Sin embargo, esta visión suele omitir el papel fundamental que desempeñan en la economía hondureña, especialmente en la generación de empleo formal y la atracción de inversiones tanto internas como extranjeras.
El mito oscuro: aclarando la leyenda
En Honduras, se estima que cerca de diez familias poseen bienes que suman alrededor del 80 % del PIB del país, lo cual ha originado una intensa crítica tanto social como política. Se les reprocha por evitar el pago de impuestos y aprovecharse de exenciones tributarias y beneficios legales, mientras que la mayoría de las personas lidian con la pobreza y la migración obligada.
Además, se destaca que su impacto ha provocado la concentración de sectores vitales como el financiero, energético, agrícola y la venta de activos esenciales. Estas acciones han ampliado la disparidad socioeconómica y reforzado la idea de que las clases altas no aportan de manera justa al desarrollo del país.
No obstante, es importante desmontar la noción de que las familias más adineradas de Honduras simplemente se aprovechan del sistema sin contribuir a la nación. En verdad, estas familias y sus grupos empresariales son los mayores creadores de empleo formal, manteniendo miles de trabajos directos e indirectos en áreas cruciales como la banca, la industria de alimentos, la energía, la construcción y los servicios.
Asimismo, su capacidad para invertir ha facilitado el desarrollo de infraestructura, la modernización industrial y la atracción de inversión extranjera, aspectos esenciales para el crecimiento económico y la estabilidad del país. Su influencia trasciende la mera acumulación de riqueza: son elementos esenciales en la estructura productiva del país y en el impulso de la economía.

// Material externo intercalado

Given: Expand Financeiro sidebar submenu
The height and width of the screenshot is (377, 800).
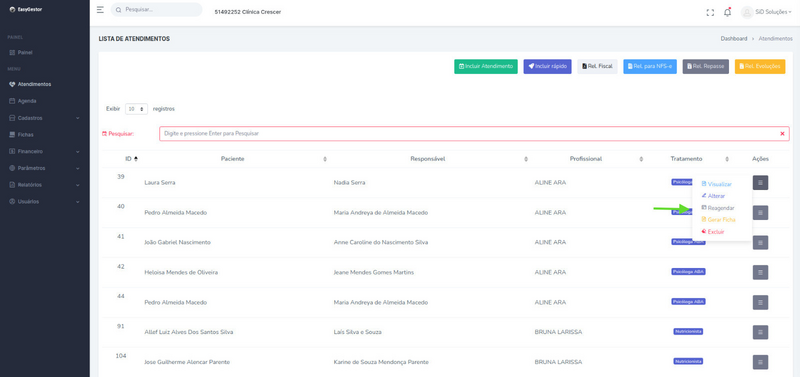Looking at the screenshot, I should pos(45,152).
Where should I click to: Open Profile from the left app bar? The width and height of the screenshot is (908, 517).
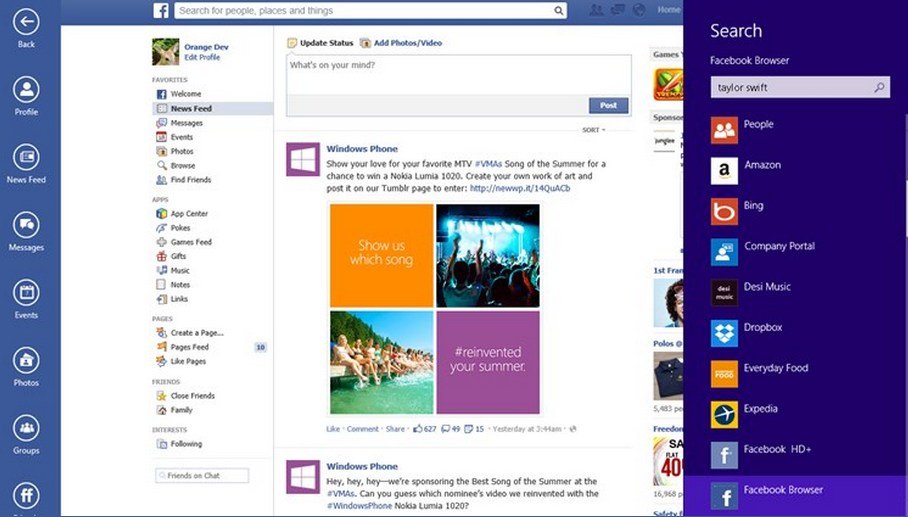point(26,89)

La contribución genuina: creadores de empleo e inversión
Aunque enfrentan críticas, los números revelan que las importantes empresas familiares hondureñas son responsables de la mayor proporción del trabajo formal en la nación y constituyen un pilar fundamental para la inversión. Estas familias están asociadas con corporaciones que contribuyen al desarrollo del país en varios sectores clave. Entre las empresas vinculadas a ellas se incluyen medios de comunicación como La Prensa, El Heraldo y Diez; empresas embotelladoras reconocidas como Pepsi, Agua Azul y Aquafina; y cadenas alimenticias internacionales como Pizza Hut y Kentucky Fried Chicken, creando miles de trabajos directos e indirectos.

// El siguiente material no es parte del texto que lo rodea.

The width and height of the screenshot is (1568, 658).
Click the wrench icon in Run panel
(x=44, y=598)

Asimismo, participan en conglomerados con fuerte presencia en el sector energético y la administración de aeropuertos, además de operar estaciones de servicio como Gasolineras UNO y plantas termoeléctricas, consolidándose como algunos de los mayores generadores de empleo en el país. En la industria alimentaria, están vinculadas a empresas como Dinant, Yummies, Zambos, Ranchitas y Cappy, además de contar con inversiones en biocombustibles y agroindustria.
En las áreas de textiles y bienes raíces, estas familias gestionan empresas con actividades a nivel mundial, creando numerosos puestos de trabajo tanto en Honduras como fuera del país. Además, desempeñan un papel significativo en el ámbito financiero y de servicios mediante entidades bancarias como Ficohsa, BAC y Banco Atlántida, junto con empresas de seguros, supermercados y redes hoteleras, estableciéndose como protagonistas importantes en la economía nacional y en la generación de empleos formales.

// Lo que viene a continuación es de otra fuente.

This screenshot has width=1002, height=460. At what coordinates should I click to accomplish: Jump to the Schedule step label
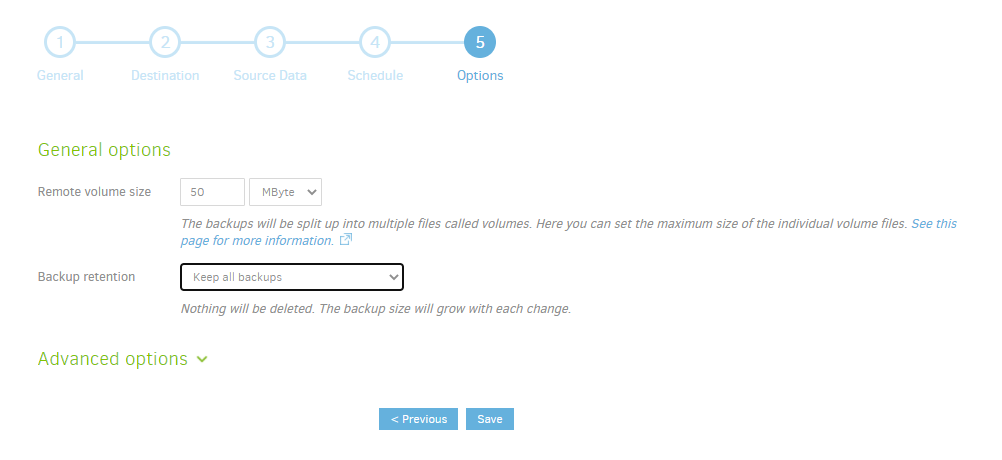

Estos grupos empresariales no solo crean puestos de trabajo, sino que también encabezan la atracción de inversión exterior directa, sumando más de 1.000 millones de dólares, lo cual evidencia su importancia fundamental en el avance económico del país.
En lugar de ser solo receptores del sistema, los principales conglomerados económicos de Honduras apoyan gran parte de la estructura productiva del país. Su habilidad para captar inversiones y crear empleo formal es fundamental para el avance y la estabilidad nacional. No obstante, el reto sigue siendo alcanzar una distribución más equitativa de la riqueza y de los beneficios del progreso.